# Provided material:

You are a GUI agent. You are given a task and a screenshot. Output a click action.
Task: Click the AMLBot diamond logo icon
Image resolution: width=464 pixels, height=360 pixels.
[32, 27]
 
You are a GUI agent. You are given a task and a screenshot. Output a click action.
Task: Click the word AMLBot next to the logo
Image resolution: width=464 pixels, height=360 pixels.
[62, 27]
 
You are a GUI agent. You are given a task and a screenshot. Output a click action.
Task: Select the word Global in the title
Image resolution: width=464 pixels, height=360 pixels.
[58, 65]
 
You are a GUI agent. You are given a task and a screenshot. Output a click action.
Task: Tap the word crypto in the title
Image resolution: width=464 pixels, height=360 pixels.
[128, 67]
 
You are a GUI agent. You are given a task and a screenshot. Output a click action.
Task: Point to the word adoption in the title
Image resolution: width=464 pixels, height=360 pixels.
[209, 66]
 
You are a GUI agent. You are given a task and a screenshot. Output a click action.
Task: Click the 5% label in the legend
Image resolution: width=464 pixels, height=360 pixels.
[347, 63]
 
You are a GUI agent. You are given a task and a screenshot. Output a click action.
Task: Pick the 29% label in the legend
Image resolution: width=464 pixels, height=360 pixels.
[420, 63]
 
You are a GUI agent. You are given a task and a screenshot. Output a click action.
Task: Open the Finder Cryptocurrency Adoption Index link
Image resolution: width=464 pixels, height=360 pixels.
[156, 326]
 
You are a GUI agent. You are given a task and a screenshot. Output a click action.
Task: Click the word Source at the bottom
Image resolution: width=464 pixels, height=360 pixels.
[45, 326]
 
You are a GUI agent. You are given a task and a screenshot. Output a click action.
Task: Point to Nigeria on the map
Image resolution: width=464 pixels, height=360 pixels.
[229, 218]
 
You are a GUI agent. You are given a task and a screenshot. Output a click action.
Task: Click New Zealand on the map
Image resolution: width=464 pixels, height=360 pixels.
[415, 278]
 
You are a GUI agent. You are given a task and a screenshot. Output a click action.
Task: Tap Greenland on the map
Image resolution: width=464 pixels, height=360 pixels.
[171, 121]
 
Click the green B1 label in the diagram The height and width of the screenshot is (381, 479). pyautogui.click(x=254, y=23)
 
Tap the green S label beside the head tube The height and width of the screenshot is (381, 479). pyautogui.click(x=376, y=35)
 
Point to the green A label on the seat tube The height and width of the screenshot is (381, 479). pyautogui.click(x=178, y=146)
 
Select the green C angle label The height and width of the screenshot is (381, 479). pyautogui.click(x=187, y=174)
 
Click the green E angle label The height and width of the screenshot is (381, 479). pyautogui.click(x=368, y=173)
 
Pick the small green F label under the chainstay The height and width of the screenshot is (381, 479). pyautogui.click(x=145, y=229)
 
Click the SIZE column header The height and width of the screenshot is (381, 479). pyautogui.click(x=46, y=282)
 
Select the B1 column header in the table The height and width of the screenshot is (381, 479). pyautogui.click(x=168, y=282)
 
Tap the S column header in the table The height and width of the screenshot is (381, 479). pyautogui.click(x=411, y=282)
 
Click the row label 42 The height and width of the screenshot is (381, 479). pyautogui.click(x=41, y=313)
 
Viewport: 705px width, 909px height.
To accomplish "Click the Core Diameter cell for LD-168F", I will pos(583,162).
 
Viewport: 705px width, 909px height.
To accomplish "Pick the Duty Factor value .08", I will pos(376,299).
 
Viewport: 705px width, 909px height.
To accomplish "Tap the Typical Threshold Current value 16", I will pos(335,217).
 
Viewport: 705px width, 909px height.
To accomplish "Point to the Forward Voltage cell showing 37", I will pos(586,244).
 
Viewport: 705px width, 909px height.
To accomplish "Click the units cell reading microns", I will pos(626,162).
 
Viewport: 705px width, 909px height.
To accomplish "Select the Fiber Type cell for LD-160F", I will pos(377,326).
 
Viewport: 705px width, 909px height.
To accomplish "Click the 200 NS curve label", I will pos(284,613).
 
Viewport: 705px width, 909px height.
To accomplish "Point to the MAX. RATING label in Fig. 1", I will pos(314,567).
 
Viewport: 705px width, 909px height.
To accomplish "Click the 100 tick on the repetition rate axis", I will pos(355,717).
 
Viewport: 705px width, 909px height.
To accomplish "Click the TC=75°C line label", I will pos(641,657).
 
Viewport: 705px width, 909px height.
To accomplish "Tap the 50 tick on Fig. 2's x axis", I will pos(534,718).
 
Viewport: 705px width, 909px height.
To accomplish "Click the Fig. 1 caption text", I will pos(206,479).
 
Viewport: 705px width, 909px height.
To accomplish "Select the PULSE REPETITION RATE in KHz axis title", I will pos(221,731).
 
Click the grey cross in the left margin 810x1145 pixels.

# Requirements:
Gather every line in the records above that contains the word "header" and copy each one in full.

# Written solution:
Click the SIZE column header The height and width of the screenshot is (381, 479). pyautogui.click(x=46, y=282)
Select the B1 column header in the table The height and width of the screenshot is (381, 479). pyautogui.click(x=168, y=282)
Tap the S column header in the table The height and width of the screenshot is (381, 479). pyautogui.click(x=411, y=282)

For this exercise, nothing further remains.